Mrs. Matthew made it clear that
“leaders cannot force teachers to stay, nor can they outpay the economy, emphasizing that the old, manual system is no longer sustainable. Schools that delay adaptation risk increased workload, dropping quality, and eventual closure.
That is a Practical Path Forward: Actionable Solutions. Rather than focusing solely on the problem, the address transitioned into actionable solutions for long-term sustainability, centered on leveraging technology and systemic support.
Leveraging Digital Systems to Close the Teaching Gap
Future-ready schools must adopt hybrid teaching models (physical + digital), digital classrooms, and automated systems for less stress and more control. Cloudnotte was presented as a method to bridge the teaching gap by making the school less dependent on individual teachers.
- System Optimization: By implementing Cloudnotte, schools can establish live digital classrooms, recorded lessons for reuse, centralized teaching, and remote teaching capability.
- Increased Efficiency: One teacher can now potentially do the work of many, teaching multiple classes at once and allowing learning to continue even when a teacher is absent.
- Teacher Retention through Flexibility: Technology allows schools to retain teachers by offering flexible teaching schedules, enabling remote work, and combining school duties with personal work, leading to happy teachers and a stable school.
This proves that schools don't just need more salary, they need systems to optimize existing staff and reduce dependence on a large number of teachers.
Institutionalizing Teacher Welfare and Security
Addressing the deeper issue of professional fulfillment, Mrs.
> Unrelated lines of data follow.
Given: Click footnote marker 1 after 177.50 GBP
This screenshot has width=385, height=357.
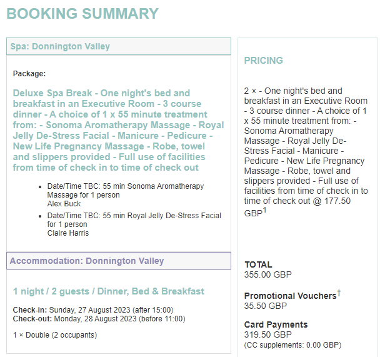Looking at the screenshot, I should (x=264, y=210).
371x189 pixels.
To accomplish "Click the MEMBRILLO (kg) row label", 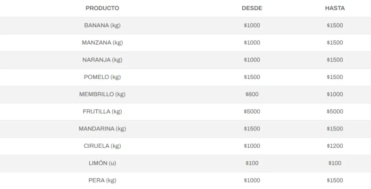I will [102, 94].
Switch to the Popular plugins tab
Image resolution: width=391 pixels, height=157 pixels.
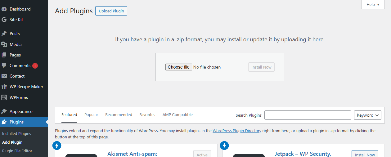tap(91, 115)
Matthew emphasized that school owners must think beyond immediate compensation:
- Pension Plans for Teachers
- HMO Plan for Staffs and Students
A practical step school owners must take is to establish structured pension plans for their staff. When teachers feel secure about their future, their commitment to the present naturally improves. This security is vital for retaining quality educators.
Systemic Support for Transformation
Innovation in education cannot exist in isolation, transformation requires a foundation built by the government, by providing:
- Government-Led Infrastructure for Digital Learning: For digital learning to truly succeed, there must be enabling infrastructure, including reliable internet, accessible tools, and supportive policies.
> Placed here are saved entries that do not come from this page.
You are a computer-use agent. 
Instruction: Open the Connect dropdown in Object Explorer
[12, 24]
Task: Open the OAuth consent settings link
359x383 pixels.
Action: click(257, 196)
The government holds a key role in building this foundation so schools and teachers can thrive. It was more than an Event, a movement to improve, sustain, and enable a global educational accessibility.
Educators’ Insight 2026 concluded as the beginning of a coordinated effort, marked by a spirit of collaboration over competition. The key takeaways define the movement ahead:
- A renewed focus on teacher welfare and long-term security.
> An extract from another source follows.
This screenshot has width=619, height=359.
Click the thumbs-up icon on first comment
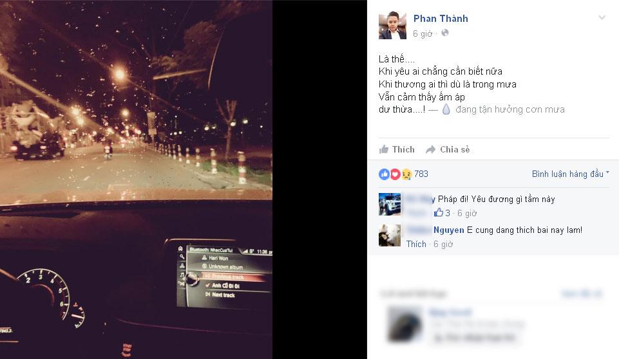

- A stronger push for digital transformation with systemic government support.
- Increased collaboration among stakeholders and school clusters.
- A shared commitment to long-term impact. The success of the event has set the tone for what comes next, aligning stakeholders in Bayelsa State to redefine its education system. The final message remains:
“The future of education will not wait for you. Only prepared schools will survive, and the decision for school leaders to go digital and grow is immediate.